Monday Memories: Dispatches by Michael Herr

 


This is the third of my Monday Memories series of posts. In these posts, I pull a book off my shelf, somewhat randomly, and tell you a bit about it. It's not a review of the book so much as a memory of the book, a bit about what might have been going on in my life when I read it, and my thoughts on who might like this book. 


The Book

Dispatches by Michael Herr, A Borzoi Book Published by Alfred A. Knopf, Inc. (Book Club Edition). Copyright 1968, 1969, 1970, 1977.

Why This Book?

I was sitting on the couch looking out at the lake when for whatever reason I turned and looked at my bookcases, and my eye fell directly on this book. And I thought, "Well, that's the book for this week."

What's This Book About?

From memory:
This book is about the Vietnam War. I think I remember it being a reporter's set of stories, and that it was pretty adult reading when I read it, which would have been back when I was in high school. I remember being a bit unnerved by this book, and not quite knowing how to take it.
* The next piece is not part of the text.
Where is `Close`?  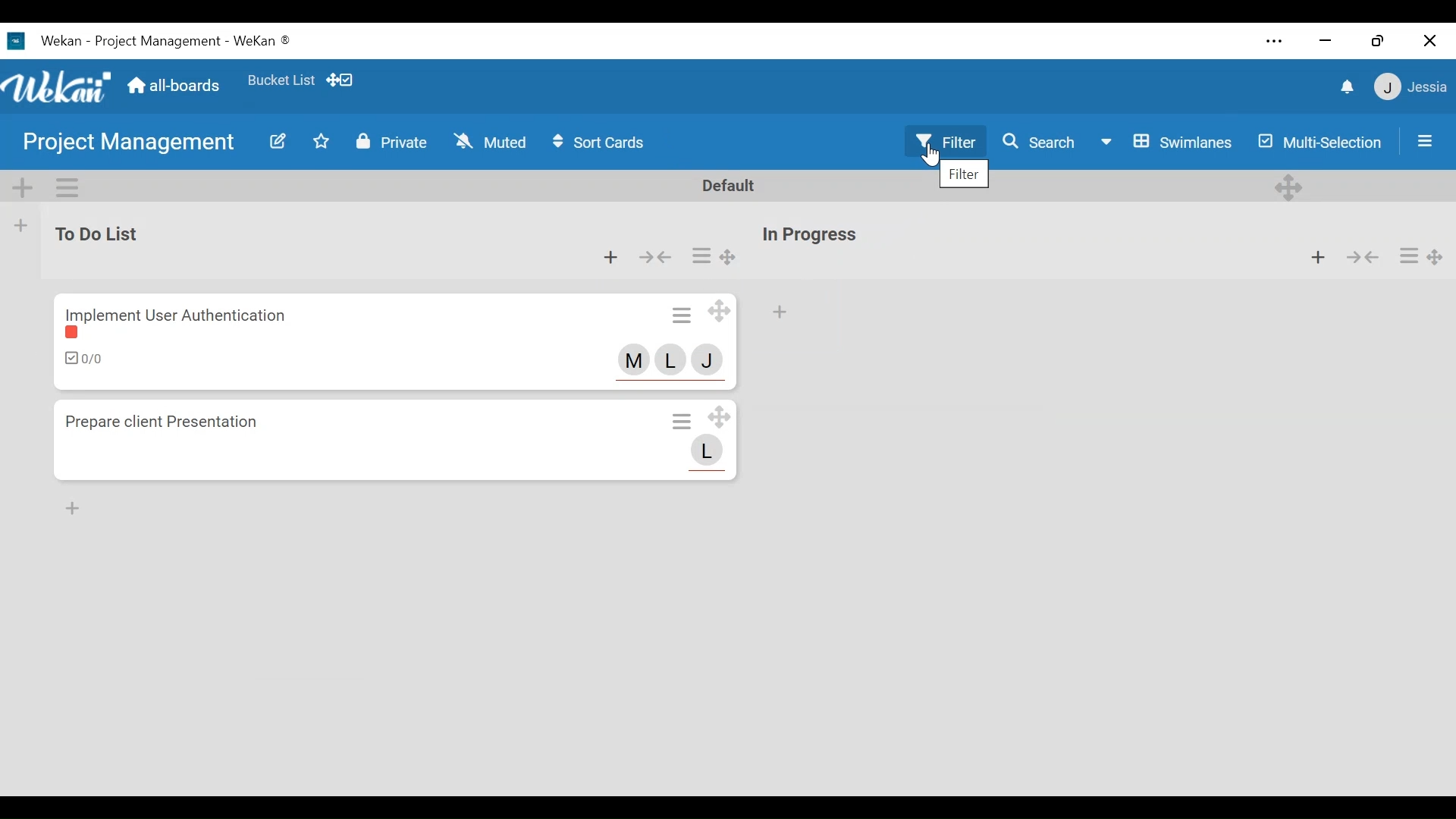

From perusing the book after I pulled it off the shelf:
Michael Herr was a war correspondent who covered the Vietnam War for Esquire magazine. This book is written in a style that is immediate, intense, and filled with the language of the American soldiers doing the actual fighting. Flip this book open to any page, pick any paragraph and start reading, and you'll be immersed immediately into the Vietnam of those American soldiers. 

Just randomly, here is the start of a paragraph from page 59 -

Some people just wanted to blow it all to hell, animal vegetable and mineral. They wanted a Vietnam they could fit into their car ashtrays; the joke went, "What you do is, you load all the Friendlies onto ships and take them out to the South China Sea. Then you bomb the country flat. Then you sink the ships."

Unsparing - and there's a lot more where that came from. 

This book was published in 1977. Carter was President, and it was that strange time between the shocks of Watergate and the end of Vietnam, and the boom times of the 1980s.  The war had ended in failure and America was still struggling to make sense of what had happened. People were either trying to just forget it, or they were only just beginning the effort to build the collective story that made it fit into our understanding of our country. 

Dispite all of that, Dispatches was well received. It spoke directly to soldiers' experiences at a time when vets from Vietnam were likely not telling their own stories from the war.

What Was Going On In My Life When I Read This?

I was a senior in high school when this book came out. I am sure there were parts of it I didn't quite understand or couldn't really relate to. It's sobering now to think that many of the folks in Dispatches stories, who were fighting this war, were just a few years older than I would have been when I read it.  

My copy of Dispatches was a Book Of the Month Selection when it came out in 1977, and my copy came from the Book of the Month Club. 

I have loved to read since I was a kid and so, after I got my first job at the age of 16 (1976), and had money of my own to spend, I decided to join the Book of the Month Club (BOMC). 

At the time, the BOMC would send you a mailer with a small catalogue each month, and offer a certain book as their Book of the Month Selection. If you wanted that book, you would just wait and within a few weeks it would be in your mailbox, and you'd mail them a check back. If you didn't want the Selection, you'd mark a box on a return card that came in the mailer, mail the card back, and they'd take you off the list to receive the book. On the return card you could also write in the names of other books from the catalogue that you'd want. The prices were good - BOMC editions cost less than the same hardcover books at the bookstore. 

BOMC had an introductory offer that had lured me in. In their magazine ads there were lists of 20 or 30 books, and you'd mark down four books you wanted, clip the mailer from the ad, and mail it to them. They'd send you four hardcover books for only $1. That was a pretty sweet deal for four brand new hardcover books, even back then.

Book of the Month Club Ad from 1976

Also, you might notice from the photo of my copy of Dispatches that it has the slipcover wrapped in plastic, just like a library book. Well, that's because I was always bugging the high school librarian for new books to read, and when I joined the BOMC and started bringing my own books to the library she offered to wrap them for me. I'm pretty sure the arrangement was that I paid for the materials, but she didn't charge me for her time. She did it because she wanted to encourage this teenager's love of books.

Why Would Someone Like This Book?

Michael Herr was a gifted correspondent, and this book is still recognized as one of best memoirs of war. Recent reviews on Goodreads, for example, are consistently four or five stars. Herr went on to be the co-author of the screenplays for Apocalypse Now and Full Metal Jacket, and was also a novelist. He died in 2016.